Why can't a T-Rex clap?
Because they are extinct.
Why can't you hear a Pterodactyl pee?
Think it's the silent "p"? No, they're extinct too.
In case you are wondering, dinosaurs are painful to juggle. There are sharp, pointy things that pierce your flesh, but anything for Jesus. Or at least anything for Becky.
Dinosaurs also scare me. I'm still in a Jurassic Park recovery group. I watched Jurassic World recently and thought I could handle Jurassic Park. The last time I tried to watch Jurassic Park was subbing for a science class in Angoon in 1994. I screamed through the entire thing, but that kept the class quiet.
In case you are wondering, I am still unable to watch it without screaming through the entire movie. My kids know they can make me meltdown just by mentioning M. Arnold. "Oh Mr. Arnold" AND IT'S JUST HIS ARM!
I think there are fifty billion Jurassic movies with all the same basic plot. People have the knowledge and desire to breed dinosaurs so they do and in each movie it turns out to be a bad idea. Maybe this time we will live with huge carnivorous creatures in harmony.
The desire to recreate what is dead and the desire to make a lot of money are too intense to resist.
The desire to recreate what is dead . . .
I know the destruction desiring money can bring, but longing to recreate what is dead is haunting because it seems so noble.
We hear from poets and novelists time and again about the horrifying consequences of resuscitating the dead. I remember some creepy story by Edgar Allen Poe about a monkey's paw and wishing someone who was dead would return. I was going to look it up but I'm too creeped out with the wind to read Poe tonight.
I want to be the first one to say that death and extinction stink. I'm not a big fan of either, but I recognize that we cannot resuscitate the past. We can't bring it back.
I also make gagging sounds when folks talk about "time to move on" or other trite phrases about leaving the past behind. It's not like the alarm rings, you dump your sorrow, pretend like all is sunshine and rainbows, and move on down the road.
We can't resuscitate what was. We also can't pretend like we don't carry the scars of grief with us everywhere we go. There is no moving on from a meaningful relationship anymore than there is moving on from losing a limb. You learn to live without it, but the scar remains.
That's why I frame my life in death and resurrection language. Things die. They no longer exist as they once were and it is okay to be really sad because that sucks.
And it is okay to hope that a new creation and life may come out of death. A life that often surprises us.
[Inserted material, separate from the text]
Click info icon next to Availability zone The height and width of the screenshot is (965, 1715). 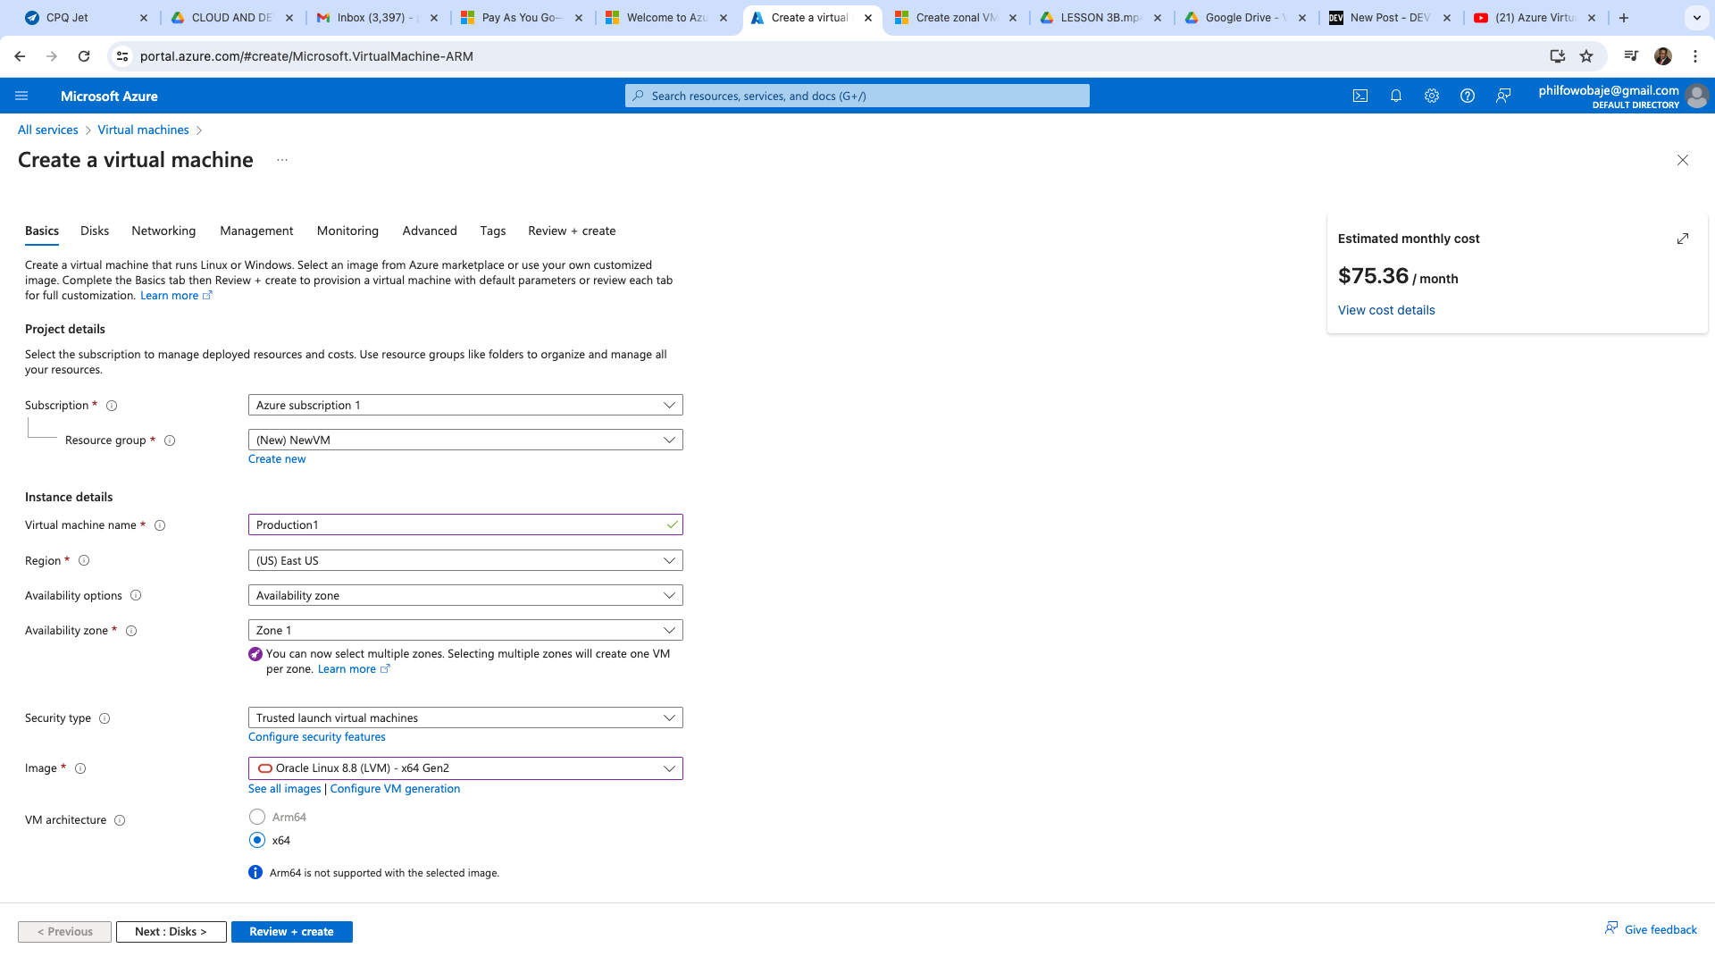click(131, 631)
A life we sometimes don't even recognize.
But it isn't cut off from what was; it doesn't leave behind what was meaningful. The risen Jesus carried the scars of the cross and that's how he was recognized. We don't get to recreate what was, but everything gets woven into our person, into something new.
Lent's approaching. Thinking about death. And dinosaur jokes.
Except now I'm thinking about chickens and how I much prefer juggling my rubber chickens. They are after all relatives to dinosaurs.